Antique Critique: Carnegie
Nearly 245 years ago, someone named George Washington was the CEO of a little startup. It was called the United States of America (ever heard of it?). And as soon as he and his co-founders signed its articles of incorporation on July 4th, 1776, it created opportunity for others. Andrew Carnegie was someone who seized said opportunity...

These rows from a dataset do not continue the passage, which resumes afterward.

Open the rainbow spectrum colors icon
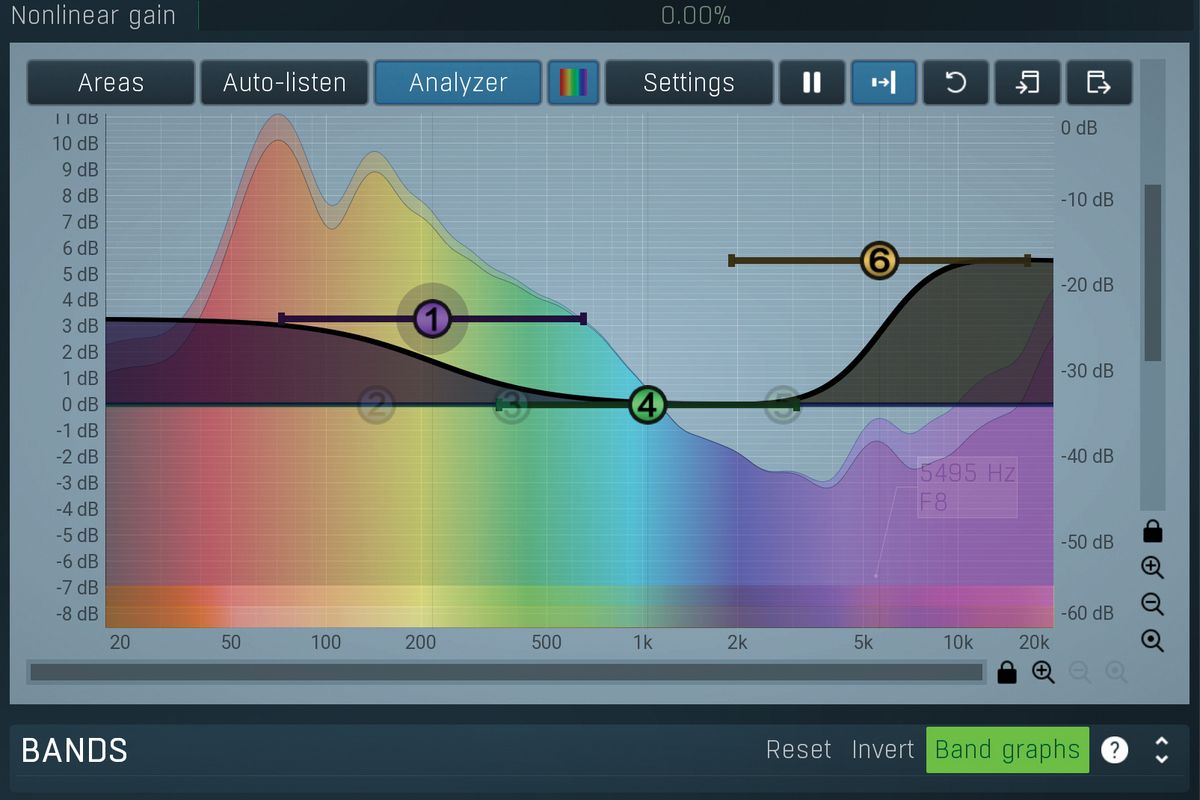The image size is (1200, 800). [x=572, y=83]
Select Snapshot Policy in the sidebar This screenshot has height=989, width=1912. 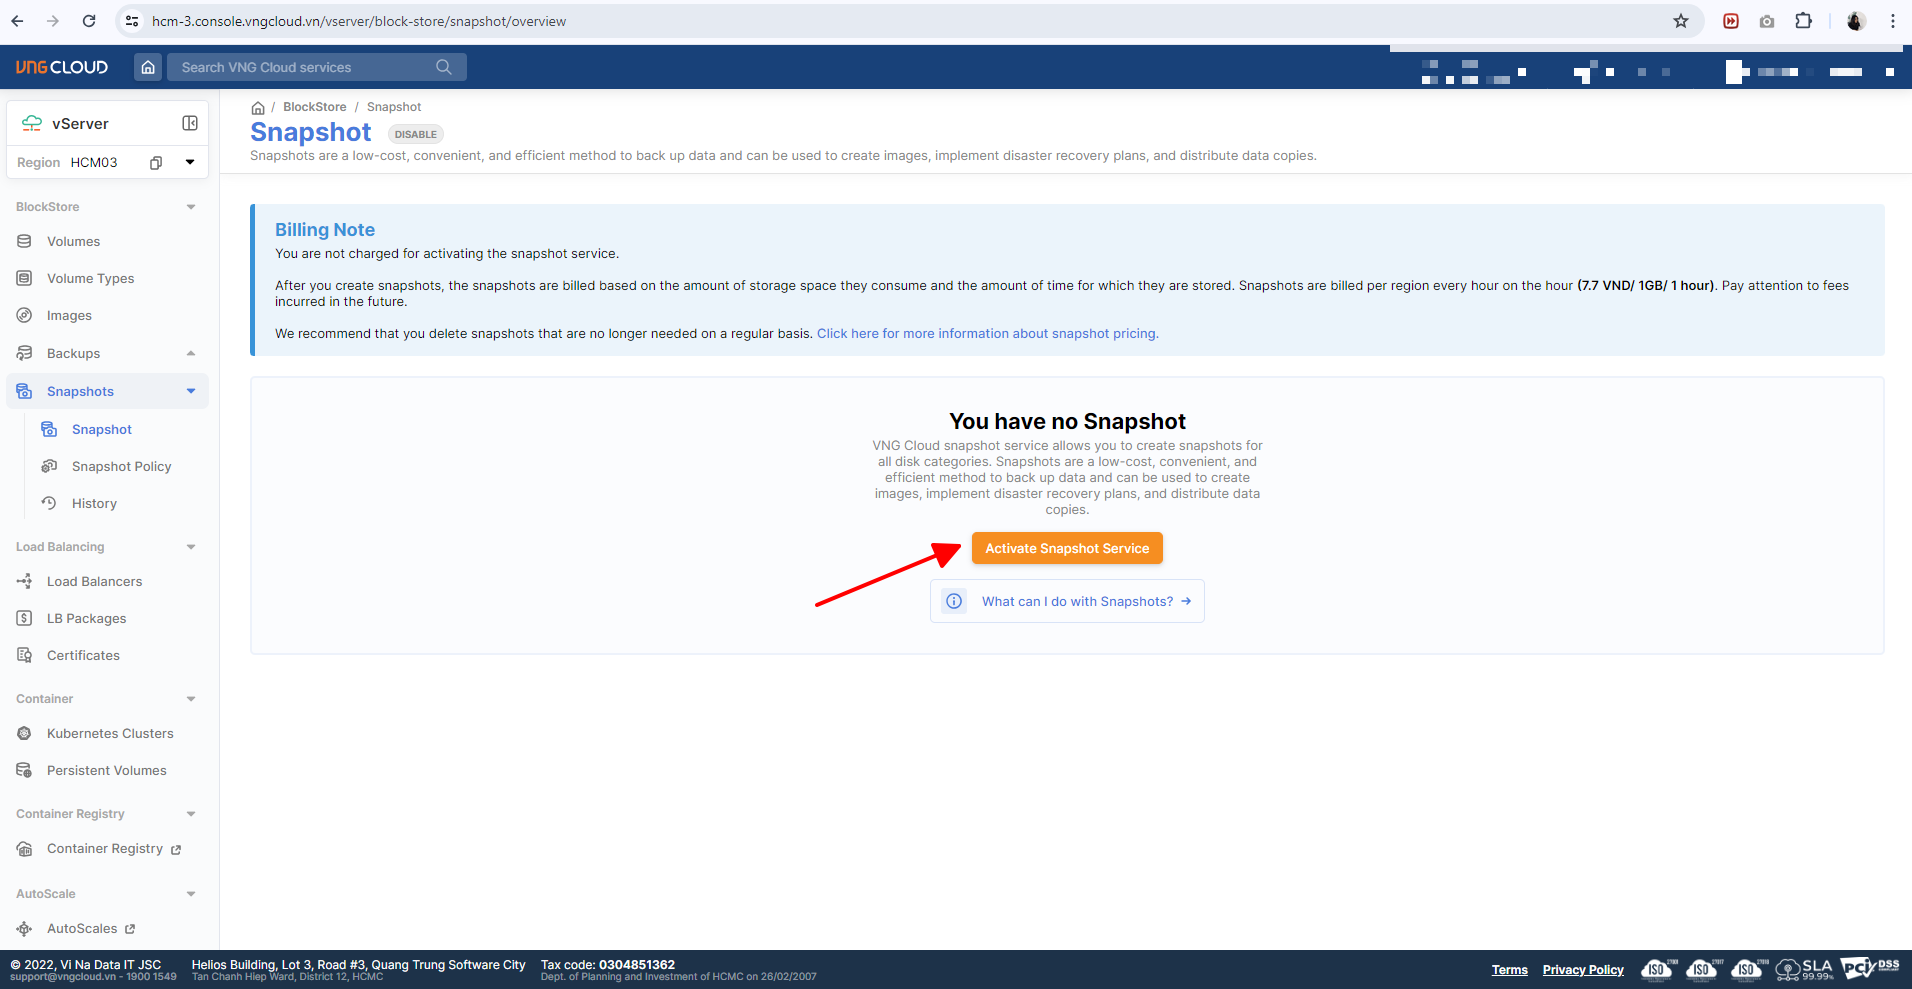point(121,467)
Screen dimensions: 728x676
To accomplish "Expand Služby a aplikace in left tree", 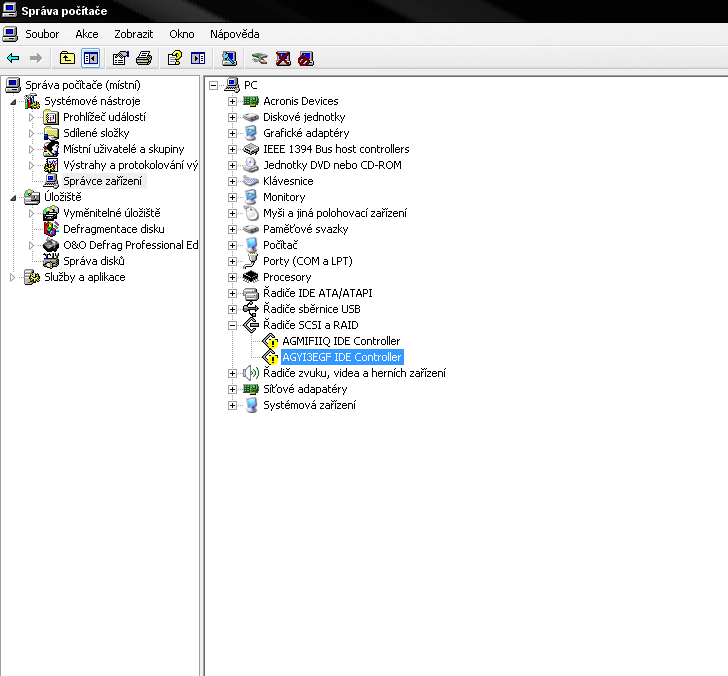I will (x=13, y=277).
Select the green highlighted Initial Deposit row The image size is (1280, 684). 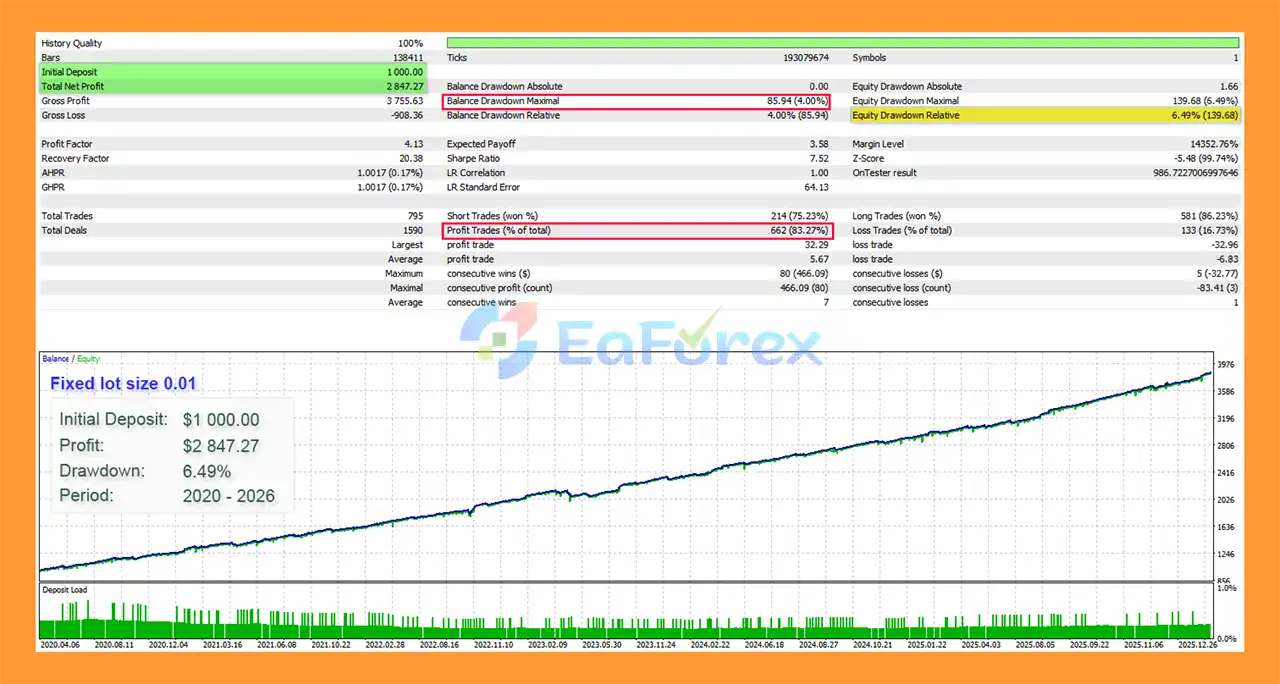(x=232, y=72)
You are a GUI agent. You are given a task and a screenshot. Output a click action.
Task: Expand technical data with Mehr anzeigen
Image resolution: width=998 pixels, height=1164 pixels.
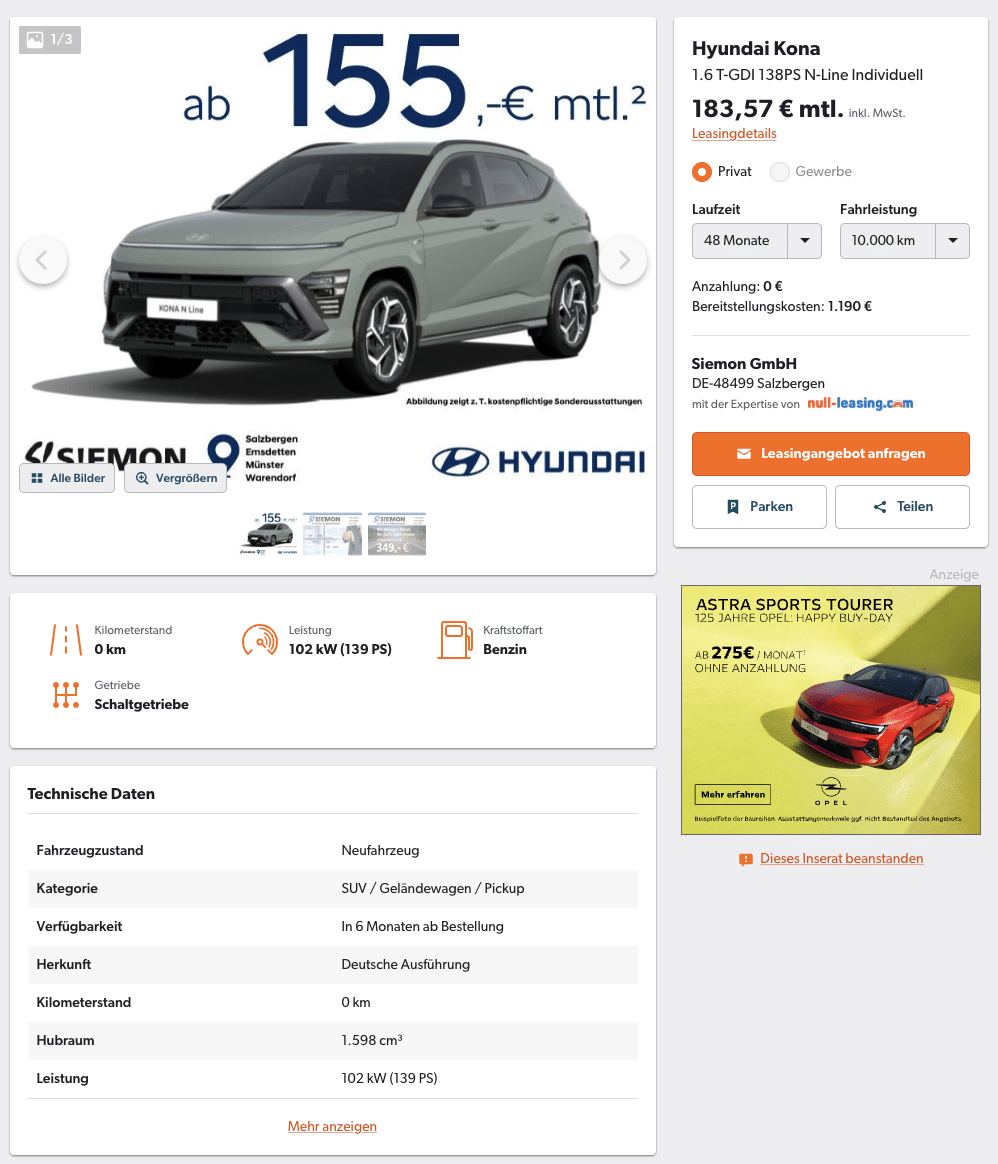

Carnegie was born into a poor immigrant family, yet throughout his life he would forge his own path to absolute business savagery. He left Scotland and arrived in Allegheny, PA with his family at age 12, where—at a textile mill—he began working for near nothing as a bobbin boy. As he aged, he strung together opportunity after opportunity and eventually found himself in the railroad industry. Smart and observant, he saw the future need for iron and steel in the industry. He started his own company. It was an iron bridge building company that would eventually become a steel manufacturer.
He poured money into innovation to make his factories more efficient and ruthlessly cut costs. This mindset was responsible for horrible working conditions and greatly under-payed employees, which inevitably led to strikes. Ironically, Carnegie was a very vocal advocate for blue-collar workers and workers rights throughout his life.
Carnegie Steel dominated the steel industry. He became the richest American in 1901, when JP Morgan, a financier (you recognize the name) bought him out for $303 milly (that's not adjusted for inflation). He used his deep pockets for philanthropy, and he ended up donating a overwhelming majority of his wealth, which in today’s money would have been worth more than $5 billy.